Somerset County Council and another v Pike [2009] EWCA Civ 808 CA
The Court of Appeal has held that rules in the Teachers’ Pension Scheme that exclude retired teachers who return to part-time work could be indirectly discriminatory. Mrs Pike, who was a teacher, took early retirement on ill-health grounds in 1993. She returned to part-time work in 1994 but, under the rules of the scheme, teachers who retire and then return to part-time teaching can not rejoin the scheme but those who return on a full-time basis can rejoin.

The employment tribunal had been wrong to define the pool for comparison as the entire teaching profession. The Court of Appeal agreed with the EAT that the pool should consist only of teachers wishing to return to work and excluding those who are not interested in the post-retirement rules. The approach of excluding from the pool those who are uninterested in the advantage had been approved by the Court of Appeal in Grundy v British Airways plc [2008] IRLR 74 CA. Read more.

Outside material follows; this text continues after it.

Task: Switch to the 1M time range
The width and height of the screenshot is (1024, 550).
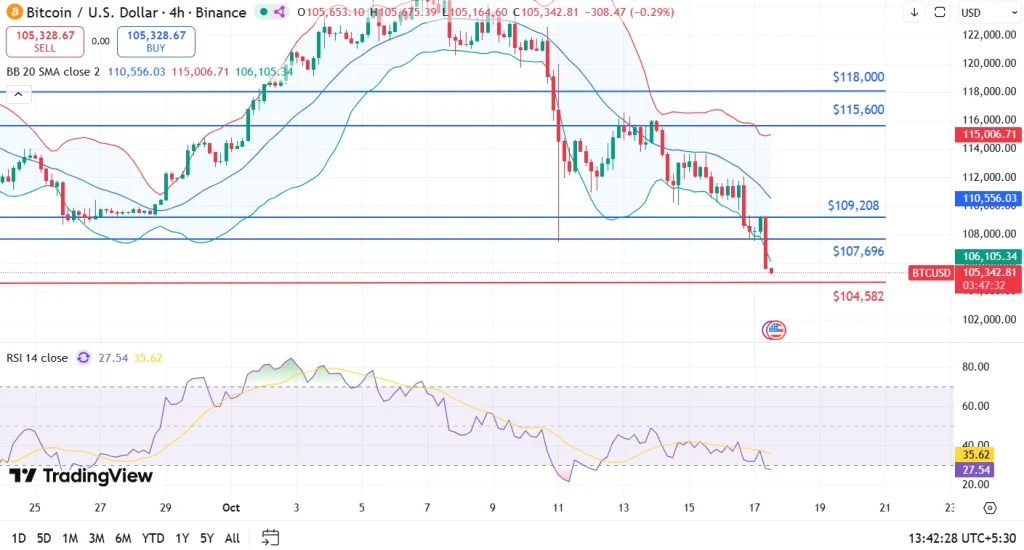Action: click(70, 538)
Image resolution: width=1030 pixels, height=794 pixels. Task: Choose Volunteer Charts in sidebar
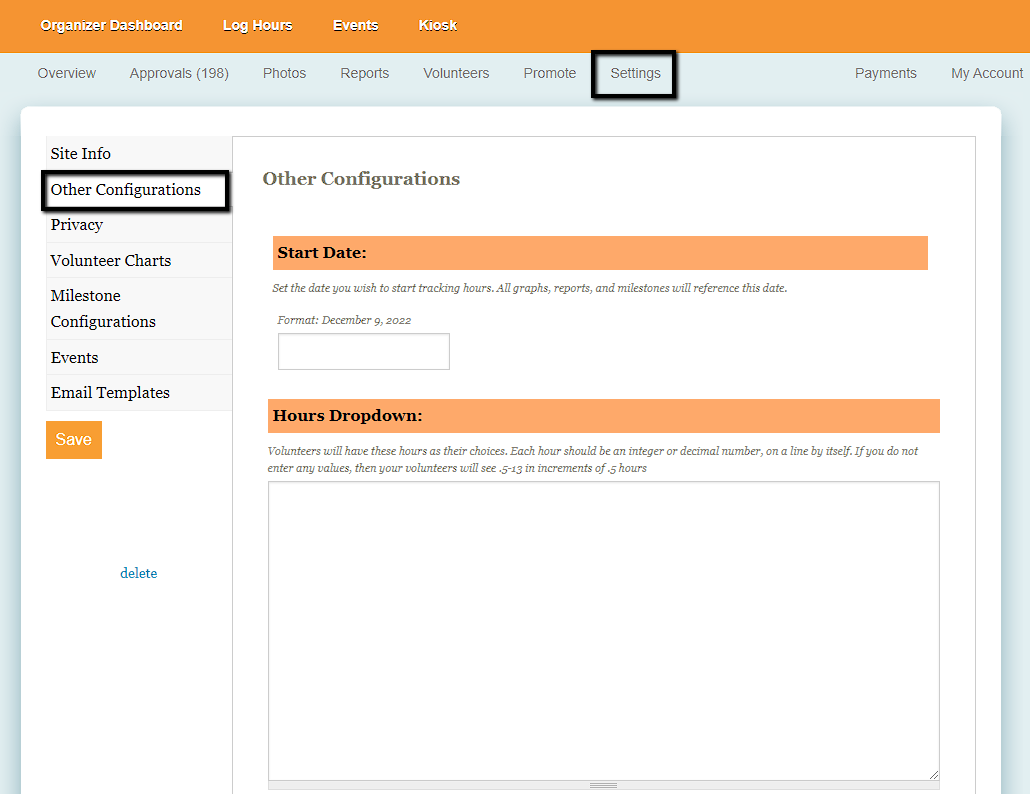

Kulkarni v Milton Keynes Hospital NHS Foundation Trust and another[2009] EWCA Civ 789 CA
The Court of Appeal has held that a doctor should be allowed to be accompanied by a lawyer at a disciplinary hearing in circumstances where he or she is facing charges that are of such gravity that, in the event they are proven, he or she will effectively be barred from employment in the NHS. Read more.

EAT

PRACTICE AND PROCEDURE:

Amendment

Enterprise Liverpool Ltd v Jonas and ors UKEAT/0112/09

Amendment permitted by the Employment Tribunal to substitute correct Claimant in a case initially brought by individual employees; under TUPE reg. 15(1)(c) the claim could only be brought by the relevant recognized trade union on a complaint of breach of reg. 13. Bearing in mind the balance of injustice and hardship the Employment Tribunal was right to allow the amendment substituting the union for the individual claimants. Read more.

UNFAIR DISMISSAL
Revd L E Vanttinen-Newton v The Geo Group UK Limited UKEAT/0113/09/ZT

The Claimant was head chaplain at an immigration removal centre. He was dismissed for giving an unauthorised interview broadcast on a local radio religious broadcast and because "there was the potential for information to be shared which may have brought the Company into disrepute or bring[ing] serious discredit to the Company."